O capitão Branco não estava habituado a ver um filho interrompê-lo quando falava, mas condescendeu. Considerando a importância e a delicadeza do assunto, era natural que o rapaz se sentisse nervoso.
"Olha-me para essas notas, Zé", sugeriu, indicando a folha de papel. "Não vais a lado nenhum com classificações destas."
"Mas para um balcão não quero ir."
"Então vais para onde? Que queres tu fazer?"
O filho fitou por momentos a chama azulada que dançava no topo do candeeiro a petróleo, como se estivesse hipnotizado e o baile do lume bruxuleante encerrasse o oráculo do futuro, embora fosse por uma promessa do passado que a sua mente deambulava - a promessa que um dia fizera à sua amiga do cabelo aos canudos quando soube que o pai lhe tinha morrido porque não havia um médico na zona de Africa para onde fora.
"Quero tirar Medicina."
A afirmação pareceu tão extraordinária que o pai se engasgou e foi assaltado por um ataque de tosse repentino. Levou alguns segundos a recuperar a compostura.
"Deves estar a brincar", disse quando recobrou o fôlego. "Tu? Médico?"
"Sim."
"Mas tens a noção do trabalho e do nível de exigência que envolve o curso de Medicina?" Voltou a indicar a folha com as classificações. "Se no liceu já é esta... esta desgraça, imagina o que seriam as tuas notas a Medicina! Nem pensar!
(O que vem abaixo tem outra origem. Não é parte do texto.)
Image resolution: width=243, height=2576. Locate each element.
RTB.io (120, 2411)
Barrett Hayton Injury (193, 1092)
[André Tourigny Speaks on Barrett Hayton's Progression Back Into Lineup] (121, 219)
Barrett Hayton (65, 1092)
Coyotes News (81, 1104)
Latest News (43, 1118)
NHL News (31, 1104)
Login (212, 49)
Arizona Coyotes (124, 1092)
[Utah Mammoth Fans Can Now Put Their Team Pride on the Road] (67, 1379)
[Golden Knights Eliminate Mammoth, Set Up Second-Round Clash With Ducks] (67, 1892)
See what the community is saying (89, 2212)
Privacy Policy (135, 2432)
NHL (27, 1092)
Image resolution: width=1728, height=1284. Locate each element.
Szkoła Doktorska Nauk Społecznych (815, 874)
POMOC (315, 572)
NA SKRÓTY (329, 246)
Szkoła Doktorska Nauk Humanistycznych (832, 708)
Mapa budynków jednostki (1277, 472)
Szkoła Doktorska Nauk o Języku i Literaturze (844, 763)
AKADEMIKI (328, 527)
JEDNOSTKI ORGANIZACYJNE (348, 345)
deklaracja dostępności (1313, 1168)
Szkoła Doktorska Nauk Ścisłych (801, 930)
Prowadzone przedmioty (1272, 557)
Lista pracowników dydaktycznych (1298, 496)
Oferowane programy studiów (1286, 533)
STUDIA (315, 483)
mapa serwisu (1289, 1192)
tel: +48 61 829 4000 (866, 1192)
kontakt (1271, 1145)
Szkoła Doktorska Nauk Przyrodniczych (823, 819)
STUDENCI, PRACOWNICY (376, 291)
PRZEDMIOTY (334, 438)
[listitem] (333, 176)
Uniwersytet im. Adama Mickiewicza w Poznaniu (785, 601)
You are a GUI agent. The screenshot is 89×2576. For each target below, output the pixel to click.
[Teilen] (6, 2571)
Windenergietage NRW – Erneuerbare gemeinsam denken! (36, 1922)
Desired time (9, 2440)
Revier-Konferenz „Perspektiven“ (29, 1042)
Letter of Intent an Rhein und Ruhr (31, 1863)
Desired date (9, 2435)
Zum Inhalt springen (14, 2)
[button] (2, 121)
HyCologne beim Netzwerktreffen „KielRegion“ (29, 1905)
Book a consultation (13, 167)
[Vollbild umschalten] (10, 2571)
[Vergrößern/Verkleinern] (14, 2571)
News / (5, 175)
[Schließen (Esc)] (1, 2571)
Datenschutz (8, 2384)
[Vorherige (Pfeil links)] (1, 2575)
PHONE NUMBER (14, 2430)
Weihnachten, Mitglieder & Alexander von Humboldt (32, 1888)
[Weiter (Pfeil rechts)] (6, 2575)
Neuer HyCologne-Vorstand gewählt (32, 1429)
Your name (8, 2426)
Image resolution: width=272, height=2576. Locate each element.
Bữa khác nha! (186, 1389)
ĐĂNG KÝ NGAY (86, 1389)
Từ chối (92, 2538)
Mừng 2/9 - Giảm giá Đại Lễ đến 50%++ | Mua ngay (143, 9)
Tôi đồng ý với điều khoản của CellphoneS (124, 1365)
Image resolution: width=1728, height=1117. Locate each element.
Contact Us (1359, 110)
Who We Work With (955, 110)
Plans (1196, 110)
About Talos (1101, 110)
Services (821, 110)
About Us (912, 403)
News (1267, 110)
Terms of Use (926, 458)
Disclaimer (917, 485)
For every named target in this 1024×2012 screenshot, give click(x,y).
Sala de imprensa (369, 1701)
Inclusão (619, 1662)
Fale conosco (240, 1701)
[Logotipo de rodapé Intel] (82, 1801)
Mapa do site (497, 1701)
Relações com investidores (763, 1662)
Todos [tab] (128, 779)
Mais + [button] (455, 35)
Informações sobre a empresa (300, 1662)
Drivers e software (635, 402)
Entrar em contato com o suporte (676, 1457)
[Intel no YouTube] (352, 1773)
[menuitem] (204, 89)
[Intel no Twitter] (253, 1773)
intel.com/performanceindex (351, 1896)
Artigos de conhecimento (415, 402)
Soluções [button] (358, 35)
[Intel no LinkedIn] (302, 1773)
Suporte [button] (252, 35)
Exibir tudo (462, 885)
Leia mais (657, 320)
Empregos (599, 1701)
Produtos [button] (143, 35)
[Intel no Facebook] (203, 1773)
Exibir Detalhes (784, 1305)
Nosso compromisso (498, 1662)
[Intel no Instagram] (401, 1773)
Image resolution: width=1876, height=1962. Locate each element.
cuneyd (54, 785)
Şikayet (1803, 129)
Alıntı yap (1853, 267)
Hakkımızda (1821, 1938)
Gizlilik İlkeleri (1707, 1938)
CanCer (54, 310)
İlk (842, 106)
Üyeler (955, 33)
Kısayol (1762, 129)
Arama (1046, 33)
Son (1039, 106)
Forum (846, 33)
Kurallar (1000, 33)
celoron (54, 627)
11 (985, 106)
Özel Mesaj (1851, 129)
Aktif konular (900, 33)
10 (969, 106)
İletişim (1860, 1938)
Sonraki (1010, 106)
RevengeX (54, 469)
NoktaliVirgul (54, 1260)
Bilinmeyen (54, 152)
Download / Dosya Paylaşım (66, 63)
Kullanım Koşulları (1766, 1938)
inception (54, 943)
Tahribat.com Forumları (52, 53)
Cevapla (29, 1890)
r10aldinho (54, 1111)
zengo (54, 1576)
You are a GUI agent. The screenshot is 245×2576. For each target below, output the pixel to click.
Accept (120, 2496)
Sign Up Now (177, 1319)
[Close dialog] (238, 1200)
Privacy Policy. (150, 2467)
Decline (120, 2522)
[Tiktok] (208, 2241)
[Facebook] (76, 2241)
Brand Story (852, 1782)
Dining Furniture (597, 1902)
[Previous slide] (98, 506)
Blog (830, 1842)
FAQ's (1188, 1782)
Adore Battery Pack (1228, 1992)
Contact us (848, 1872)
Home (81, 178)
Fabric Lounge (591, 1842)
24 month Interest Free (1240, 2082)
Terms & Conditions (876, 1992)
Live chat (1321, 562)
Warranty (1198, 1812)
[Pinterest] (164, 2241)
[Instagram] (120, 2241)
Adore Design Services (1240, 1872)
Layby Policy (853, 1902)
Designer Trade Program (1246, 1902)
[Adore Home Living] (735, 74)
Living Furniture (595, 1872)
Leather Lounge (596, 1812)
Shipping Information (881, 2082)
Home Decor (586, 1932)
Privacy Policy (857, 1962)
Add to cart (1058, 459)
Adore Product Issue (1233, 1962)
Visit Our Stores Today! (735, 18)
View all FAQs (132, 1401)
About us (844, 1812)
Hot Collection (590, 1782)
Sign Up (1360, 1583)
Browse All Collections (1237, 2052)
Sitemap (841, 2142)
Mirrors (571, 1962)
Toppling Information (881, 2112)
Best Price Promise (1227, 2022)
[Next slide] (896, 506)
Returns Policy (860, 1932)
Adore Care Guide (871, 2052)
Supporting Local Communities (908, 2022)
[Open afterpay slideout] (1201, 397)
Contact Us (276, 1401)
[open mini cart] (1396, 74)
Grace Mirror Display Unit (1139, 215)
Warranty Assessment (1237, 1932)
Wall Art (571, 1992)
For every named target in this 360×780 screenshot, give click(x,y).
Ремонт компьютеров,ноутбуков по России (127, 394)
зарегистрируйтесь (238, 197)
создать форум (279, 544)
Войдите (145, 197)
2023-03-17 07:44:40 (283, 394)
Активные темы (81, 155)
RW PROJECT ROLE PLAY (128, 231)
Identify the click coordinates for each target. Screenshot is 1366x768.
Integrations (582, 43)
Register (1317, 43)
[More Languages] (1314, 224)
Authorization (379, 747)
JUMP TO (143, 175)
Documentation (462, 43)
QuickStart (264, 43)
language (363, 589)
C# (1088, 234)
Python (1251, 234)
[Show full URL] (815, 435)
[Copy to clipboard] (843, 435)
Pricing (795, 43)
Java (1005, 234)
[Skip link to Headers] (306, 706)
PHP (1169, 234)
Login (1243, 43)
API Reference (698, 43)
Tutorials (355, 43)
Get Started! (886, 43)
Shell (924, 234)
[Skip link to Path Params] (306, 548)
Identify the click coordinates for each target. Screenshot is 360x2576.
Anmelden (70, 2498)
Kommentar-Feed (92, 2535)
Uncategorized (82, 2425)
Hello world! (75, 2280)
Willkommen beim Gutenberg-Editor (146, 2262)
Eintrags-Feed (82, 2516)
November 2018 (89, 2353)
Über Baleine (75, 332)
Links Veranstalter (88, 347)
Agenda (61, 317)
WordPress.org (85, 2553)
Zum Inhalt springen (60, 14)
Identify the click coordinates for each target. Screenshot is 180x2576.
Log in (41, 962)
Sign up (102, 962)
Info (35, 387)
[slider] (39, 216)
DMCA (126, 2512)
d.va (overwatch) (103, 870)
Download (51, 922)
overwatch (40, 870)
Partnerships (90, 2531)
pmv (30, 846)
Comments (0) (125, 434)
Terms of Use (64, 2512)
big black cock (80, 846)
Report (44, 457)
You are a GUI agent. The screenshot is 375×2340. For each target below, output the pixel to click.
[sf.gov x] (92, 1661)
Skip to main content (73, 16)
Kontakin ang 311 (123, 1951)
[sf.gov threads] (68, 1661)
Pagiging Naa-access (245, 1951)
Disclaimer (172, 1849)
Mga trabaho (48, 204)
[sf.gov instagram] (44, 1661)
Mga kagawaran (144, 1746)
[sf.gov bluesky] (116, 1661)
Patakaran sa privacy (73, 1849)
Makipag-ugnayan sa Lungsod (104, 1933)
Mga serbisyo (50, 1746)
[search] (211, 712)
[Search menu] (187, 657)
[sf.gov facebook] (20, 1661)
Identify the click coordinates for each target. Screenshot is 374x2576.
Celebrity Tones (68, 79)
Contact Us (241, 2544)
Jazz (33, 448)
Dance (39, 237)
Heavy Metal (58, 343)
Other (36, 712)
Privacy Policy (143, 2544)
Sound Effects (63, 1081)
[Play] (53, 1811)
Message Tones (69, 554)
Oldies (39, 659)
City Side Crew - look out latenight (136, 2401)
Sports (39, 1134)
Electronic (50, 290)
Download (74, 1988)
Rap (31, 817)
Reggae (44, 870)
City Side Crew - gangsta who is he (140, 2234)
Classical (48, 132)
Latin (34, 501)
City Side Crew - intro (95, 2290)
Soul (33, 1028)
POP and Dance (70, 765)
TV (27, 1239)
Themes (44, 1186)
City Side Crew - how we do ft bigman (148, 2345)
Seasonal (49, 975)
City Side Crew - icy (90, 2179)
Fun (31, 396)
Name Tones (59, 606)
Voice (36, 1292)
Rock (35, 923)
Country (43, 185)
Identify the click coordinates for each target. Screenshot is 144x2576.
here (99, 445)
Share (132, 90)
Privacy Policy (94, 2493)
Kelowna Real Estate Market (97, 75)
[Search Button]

Seria uma pura perda de tempo e de dinheiro!"
"Mas o pai não quer que eu seja uma boa pessoa e dê uma direcção produtiva à minha vida?"
O capitão hesitou ao ver posta assim a questão, sobretudo à luz de tudo o que havia dito desde o início da conversa.
"Quero, claro."
José dobrou cuidadosamente a folha e estendeu-a na direcção do pai, a face a irradiar um sorriso luminoso e confiante.
"Então deixe-me inscrever em Medicina", exclamou. "Prometo-lhe que serei um homem bom."Os nove estudantes acercaram-se da cama onde o lençol escondia o corpo debilitado do paciente, um velho de rosto ossudo e olhar macilento. Toda a enfermaria exalava um odor característico a éter, mas apesar disso mantinha um certo ar alegre, talvez devido ao sol que invadia as grandes janelas e espalhava pelo chão geometrias luminosas, quadrados de luz que se recortavam como um gigantesco tabuleiro de xadrez.
O professor aproximou-se do paciente com movimentos titubeantes e os estudantes abafaram risadinhas antecipadas.
"Coitado do velho", alvitrou alguém ao ouvido de José. "Acho que não vai entender patavina!..."
O "velho" era o doente que se preparava para enfrentar o professor Ribeiro, cujas aulas de Neurologia e Infecto-Contagiosas eram famosas na Faculdade de Medicina pela dificuldade com que o docente se exprimia, sempre em busca de palavras que lhe escapavam e substituindo-as amiúde por gestos de impotência.